**Data extracts:**
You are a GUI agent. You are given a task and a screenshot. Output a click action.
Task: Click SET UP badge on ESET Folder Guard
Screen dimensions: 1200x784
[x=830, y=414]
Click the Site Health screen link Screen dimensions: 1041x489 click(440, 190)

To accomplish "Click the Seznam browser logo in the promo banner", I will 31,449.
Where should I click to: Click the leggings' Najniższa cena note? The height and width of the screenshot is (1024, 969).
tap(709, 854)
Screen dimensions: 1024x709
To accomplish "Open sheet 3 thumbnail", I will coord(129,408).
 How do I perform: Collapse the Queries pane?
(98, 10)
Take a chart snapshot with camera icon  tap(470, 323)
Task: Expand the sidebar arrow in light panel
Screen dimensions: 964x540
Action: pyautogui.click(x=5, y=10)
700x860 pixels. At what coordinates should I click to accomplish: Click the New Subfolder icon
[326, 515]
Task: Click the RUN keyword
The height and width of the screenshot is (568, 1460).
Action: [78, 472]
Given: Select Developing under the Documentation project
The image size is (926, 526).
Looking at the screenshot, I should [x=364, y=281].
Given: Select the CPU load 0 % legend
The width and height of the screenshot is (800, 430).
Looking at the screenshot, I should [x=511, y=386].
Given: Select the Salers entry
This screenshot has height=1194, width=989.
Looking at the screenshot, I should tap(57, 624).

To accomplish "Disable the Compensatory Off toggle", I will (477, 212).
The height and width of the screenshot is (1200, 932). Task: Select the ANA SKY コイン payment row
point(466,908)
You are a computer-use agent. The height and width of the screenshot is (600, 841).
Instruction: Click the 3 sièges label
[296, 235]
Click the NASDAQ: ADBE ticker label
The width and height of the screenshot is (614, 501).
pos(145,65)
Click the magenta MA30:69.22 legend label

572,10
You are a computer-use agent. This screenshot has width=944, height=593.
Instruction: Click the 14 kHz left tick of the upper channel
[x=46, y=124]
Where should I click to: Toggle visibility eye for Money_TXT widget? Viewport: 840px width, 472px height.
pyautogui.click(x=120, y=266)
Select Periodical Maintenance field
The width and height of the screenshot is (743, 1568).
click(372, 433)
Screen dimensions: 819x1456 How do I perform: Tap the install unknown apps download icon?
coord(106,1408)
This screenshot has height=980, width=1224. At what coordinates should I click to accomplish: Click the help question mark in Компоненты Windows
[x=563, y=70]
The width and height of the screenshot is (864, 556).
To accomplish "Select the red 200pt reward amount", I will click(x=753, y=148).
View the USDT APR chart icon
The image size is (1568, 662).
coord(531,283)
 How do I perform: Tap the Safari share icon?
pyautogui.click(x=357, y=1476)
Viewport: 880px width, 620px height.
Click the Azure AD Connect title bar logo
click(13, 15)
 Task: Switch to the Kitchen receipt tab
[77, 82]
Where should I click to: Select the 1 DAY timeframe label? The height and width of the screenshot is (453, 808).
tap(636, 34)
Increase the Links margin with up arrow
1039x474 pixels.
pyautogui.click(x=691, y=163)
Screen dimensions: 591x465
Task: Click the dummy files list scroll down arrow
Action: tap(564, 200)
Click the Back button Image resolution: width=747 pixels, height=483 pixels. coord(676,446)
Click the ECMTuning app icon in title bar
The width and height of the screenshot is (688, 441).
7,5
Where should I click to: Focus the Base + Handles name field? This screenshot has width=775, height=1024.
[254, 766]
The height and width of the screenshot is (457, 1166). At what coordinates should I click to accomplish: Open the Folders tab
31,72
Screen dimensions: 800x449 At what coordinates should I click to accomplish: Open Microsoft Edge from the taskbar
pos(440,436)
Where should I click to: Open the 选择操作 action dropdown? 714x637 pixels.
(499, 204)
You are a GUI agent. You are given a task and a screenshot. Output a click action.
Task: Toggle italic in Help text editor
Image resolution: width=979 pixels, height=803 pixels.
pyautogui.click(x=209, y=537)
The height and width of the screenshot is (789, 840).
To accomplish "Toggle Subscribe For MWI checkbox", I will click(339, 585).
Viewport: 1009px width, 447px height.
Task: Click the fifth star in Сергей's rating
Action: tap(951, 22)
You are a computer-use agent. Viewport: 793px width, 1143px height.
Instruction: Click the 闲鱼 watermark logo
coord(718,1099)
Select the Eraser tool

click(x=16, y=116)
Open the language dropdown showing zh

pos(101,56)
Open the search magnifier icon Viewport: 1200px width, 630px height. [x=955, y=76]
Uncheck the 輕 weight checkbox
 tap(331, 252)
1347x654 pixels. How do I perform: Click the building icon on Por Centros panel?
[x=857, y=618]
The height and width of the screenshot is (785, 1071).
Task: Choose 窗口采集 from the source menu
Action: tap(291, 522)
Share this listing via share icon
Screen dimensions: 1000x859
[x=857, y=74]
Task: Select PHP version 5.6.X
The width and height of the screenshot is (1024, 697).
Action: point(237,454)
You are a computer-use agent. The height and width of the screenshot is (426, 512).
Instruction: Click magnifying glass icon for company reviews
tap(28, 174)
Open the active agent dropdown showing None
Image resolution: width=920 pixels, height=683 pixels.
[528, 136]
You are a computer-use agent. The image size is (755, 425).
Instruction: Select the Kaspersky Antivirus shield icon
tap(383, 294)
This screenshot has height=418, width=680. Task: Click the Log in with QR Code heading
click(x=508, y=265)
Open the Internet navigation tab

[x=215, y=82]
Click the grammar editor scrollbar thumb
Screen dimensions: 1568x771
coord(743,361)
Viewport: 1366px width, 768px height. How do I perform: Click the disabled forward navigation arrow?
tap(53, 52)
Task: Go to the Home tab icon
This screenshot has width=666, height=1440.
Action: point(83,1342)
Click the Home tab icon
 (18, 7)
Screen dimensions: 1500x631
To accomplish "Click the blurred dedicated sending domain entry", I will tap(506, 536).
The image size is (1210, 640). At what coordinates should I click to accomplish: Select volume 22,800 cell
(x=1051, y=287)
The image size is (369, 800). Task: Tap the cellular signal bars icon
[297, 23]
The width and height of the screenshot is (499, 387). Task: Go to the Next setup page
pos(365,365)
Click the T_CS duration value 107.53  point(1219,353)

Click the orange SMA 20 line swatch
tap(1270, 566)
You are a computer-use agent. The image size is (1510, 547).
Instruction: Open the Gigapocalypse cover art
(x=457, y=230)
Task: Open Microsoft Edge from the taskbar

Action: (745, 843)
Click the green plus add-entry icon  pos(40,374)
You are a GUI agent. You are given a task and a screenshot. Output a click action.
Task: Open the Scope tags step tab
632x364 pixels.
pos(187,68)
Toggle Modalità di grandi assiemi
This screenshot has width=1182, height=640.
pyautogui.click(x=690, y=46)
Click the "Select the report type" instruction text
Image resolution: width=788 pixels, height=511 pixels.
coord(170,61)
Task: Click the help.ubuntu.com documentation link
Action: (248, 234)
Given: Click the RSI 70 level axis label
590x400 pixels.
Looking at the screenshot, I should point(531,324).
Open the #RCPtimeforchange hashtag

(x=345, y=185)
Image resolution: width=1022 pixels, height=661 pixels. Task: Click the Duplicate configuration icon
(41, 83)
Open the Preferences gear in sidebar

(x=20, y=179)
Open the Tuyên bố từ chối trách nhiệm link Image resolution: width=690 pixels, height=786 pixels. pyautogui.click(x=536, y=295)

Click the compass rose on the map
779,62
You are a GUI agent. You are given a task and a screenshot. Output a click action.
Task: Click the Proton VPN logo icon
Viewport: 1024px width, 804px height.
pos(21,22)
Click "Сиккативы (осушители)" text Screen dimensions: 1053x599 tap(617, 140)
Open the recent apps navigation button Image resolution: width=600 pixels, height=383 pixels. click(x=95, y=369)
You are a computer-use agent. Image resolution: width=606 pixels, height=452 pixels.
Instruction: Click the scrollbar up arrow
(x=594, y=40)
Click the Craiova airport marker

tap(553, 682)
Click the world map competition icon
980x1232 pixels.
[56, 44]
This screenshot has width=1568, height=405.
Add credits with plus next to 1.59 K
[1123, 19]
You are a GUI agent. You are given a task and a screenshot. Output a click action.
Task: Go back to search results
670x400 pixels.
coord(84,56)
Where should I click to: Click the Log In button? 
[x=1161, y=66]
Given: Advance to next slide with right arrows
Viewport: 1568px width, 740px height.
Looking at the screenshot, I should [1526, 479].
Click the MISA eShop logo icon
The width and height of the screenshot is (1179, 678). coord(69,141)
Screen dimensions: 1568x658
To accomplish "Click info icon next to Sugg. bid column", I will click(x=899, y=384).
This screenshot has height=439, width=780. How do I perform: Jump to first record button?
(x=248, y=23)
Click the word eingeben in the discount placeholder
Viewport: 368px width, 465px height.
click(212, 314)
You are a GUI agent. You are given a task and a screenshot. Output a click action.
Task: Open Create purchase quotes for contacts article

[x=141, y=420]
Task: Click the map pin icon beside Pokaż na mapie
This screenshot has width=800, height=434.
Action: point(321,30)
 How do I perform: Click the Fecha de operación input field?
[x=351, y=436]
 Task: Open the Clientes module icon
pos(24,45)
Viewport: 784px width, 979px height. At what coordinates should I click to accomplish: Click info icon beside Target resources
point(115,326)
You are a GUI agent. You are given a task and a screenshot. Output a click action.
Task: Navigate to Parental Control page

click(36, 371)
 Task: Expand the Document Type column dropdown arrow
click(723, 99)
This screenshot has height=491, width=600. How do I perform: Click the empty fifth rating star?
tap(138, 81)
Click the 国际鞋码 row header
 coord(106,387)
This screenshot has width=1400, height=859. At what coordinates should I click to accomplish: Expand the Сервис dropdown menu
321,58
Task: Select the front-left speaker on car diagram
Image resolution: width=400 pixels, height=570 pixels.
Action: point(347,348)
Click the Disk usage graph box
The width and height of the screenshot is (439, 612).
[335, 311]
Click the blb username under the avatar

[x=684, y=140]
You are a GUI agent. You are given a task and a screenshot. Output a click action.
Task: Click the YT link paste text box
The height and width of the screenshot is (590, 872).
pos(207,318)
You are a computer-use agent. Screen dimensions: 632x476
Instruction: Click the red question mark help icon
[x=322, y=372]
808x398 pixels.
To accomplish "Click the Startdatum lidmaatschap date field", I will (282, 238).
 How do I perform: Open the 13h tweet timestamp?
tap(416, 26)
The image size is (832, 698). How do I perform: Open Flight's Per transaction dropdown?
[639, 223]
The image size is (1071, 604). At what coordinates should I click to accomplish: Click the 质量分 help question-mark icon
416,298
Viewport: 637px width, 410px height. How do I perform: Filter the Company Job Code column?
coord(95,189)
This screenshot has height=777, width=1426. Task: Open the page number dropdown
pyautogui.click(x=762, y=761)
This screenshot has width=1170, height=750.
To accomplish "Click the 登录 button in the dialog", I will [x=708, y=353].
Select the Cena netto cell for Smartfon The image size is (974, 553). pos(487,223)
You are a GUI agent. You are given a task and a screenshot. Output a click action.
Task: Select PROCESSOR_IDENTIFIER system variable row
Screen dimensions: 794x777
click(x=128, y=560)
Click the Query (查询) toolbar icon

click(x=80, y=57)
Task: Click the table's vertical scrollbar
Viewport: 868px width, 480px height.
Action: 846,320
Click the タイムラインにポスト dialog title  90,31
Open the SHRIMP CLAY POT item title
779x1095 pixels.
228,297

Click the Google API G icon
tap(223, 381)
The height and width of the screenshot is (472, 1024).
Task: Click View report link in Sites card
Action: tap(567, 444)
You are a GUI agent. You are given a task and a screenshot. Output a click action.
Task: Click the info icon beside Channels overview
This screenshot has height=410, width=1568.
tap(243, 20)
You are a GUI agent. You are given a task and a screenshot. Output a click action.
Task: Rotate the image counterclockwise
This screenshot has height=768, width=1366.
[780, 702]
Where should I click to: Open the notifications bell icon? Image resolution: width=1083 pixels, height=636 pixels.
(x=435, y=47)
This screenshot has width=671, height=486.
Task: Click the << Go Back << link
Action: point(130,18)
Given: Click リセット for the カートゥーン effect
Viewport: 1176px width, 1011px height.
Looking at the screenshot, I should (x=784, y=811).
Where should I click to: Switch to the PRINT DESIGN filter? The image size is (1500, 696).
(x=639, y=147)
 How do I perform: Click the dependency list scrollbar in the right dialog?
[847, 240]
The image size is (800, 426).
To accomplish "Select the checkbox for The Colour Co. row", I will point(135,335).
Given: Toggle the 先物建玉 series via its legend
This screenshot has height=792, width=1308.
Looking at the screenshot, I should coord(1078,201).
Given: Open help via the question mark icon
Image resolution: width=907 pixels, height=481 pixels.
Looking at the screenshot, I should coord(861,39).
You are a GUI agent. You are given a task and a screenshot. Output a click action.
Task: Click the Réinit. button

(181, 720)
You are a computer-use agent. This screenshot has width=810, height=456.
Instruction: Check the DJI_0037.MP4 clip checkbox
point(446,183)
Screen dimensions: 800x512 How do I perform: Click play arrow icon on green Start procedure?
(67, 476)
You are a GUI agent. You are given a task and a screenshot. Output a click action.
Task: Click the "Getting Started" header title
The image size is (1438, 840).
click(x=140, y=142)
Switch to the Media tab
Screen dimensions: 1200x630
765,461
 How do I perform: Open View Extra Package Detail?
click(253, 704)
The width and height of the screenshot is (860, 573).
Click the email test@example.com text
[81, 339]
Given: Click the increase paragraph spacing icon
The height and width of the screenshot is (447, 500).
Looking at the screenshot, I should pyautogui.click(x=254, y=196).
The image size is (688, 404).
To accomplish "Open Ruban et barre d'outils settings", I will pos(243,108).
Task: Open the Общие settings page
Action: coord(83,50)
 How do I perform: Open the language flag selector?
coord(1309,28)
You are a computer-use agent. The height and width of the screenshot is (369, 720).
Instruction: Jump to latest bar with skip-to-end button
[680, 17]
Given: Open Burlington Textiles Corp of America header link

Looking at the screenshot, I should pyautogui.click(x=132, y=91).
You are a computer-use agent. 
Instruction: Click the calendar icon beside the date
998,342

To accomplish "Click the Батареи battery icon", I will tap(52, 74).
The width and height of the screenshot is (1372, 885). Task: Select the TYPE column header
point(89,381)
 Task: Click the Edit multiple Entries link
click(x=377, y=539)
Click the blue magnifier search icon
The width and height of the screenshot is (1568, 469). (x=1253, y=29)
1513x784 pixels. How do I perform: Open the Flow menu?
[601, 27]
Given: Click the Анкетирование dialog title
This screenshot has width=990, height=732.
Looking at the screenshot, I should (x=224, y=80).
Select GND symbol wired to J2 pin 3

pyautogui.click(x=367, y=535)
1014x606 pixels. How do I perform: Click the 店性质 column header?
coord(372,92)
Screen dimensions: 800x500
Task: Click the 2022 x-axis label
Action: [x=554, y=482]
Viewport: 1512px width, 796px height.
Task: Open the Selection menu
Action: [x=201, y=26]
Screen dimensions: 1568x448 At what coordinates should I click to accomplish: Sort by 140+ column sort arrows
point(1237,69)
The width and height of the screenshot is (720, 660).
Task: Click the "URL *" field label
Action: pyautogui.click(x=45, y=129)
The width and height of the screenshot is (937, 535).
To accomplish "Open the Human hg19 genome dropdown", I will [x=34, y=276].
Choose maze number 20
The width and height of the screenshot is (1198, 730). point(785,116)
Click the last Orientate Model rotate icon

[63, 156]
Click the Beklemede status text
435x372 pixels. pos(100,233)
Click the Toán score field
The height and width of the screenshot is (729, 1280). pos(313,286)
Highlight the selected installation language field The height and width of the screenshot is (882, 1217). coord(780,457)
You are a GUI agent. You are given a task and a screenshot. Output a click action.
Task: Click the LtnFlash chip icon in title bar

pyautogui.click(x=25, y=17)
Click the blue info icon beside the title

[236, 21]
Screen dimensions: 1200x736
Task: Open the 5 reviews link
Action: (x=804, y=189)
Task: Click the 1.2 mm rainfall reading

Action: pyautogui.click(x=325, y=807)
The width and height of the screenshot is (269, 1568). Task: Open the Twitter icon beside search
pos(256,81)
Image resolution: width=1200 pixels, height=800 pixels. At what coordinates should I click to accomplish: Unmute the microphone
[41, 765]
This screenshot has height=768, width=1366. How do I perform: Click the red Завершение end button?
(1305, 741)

**The task:** Each line in the listing above from the one containing "This screenshot has height=1194, width=989." through the one containing "is (600, 841)." should be repeated exactly, and no other line.

**Solution:**
This screenshot has height=1194, width=989.
Looking at the screenshot, I should tap(57, 624).

To accomplish "Disable the Compensatory Off toggle", I will (477, 212).
The height and width of the screenshot is (1200, 932). Task: Select the ANA SKY コイン payment row
point(466,908)
You are a computer-use agent. The height and width of the screenshot is (600, 841).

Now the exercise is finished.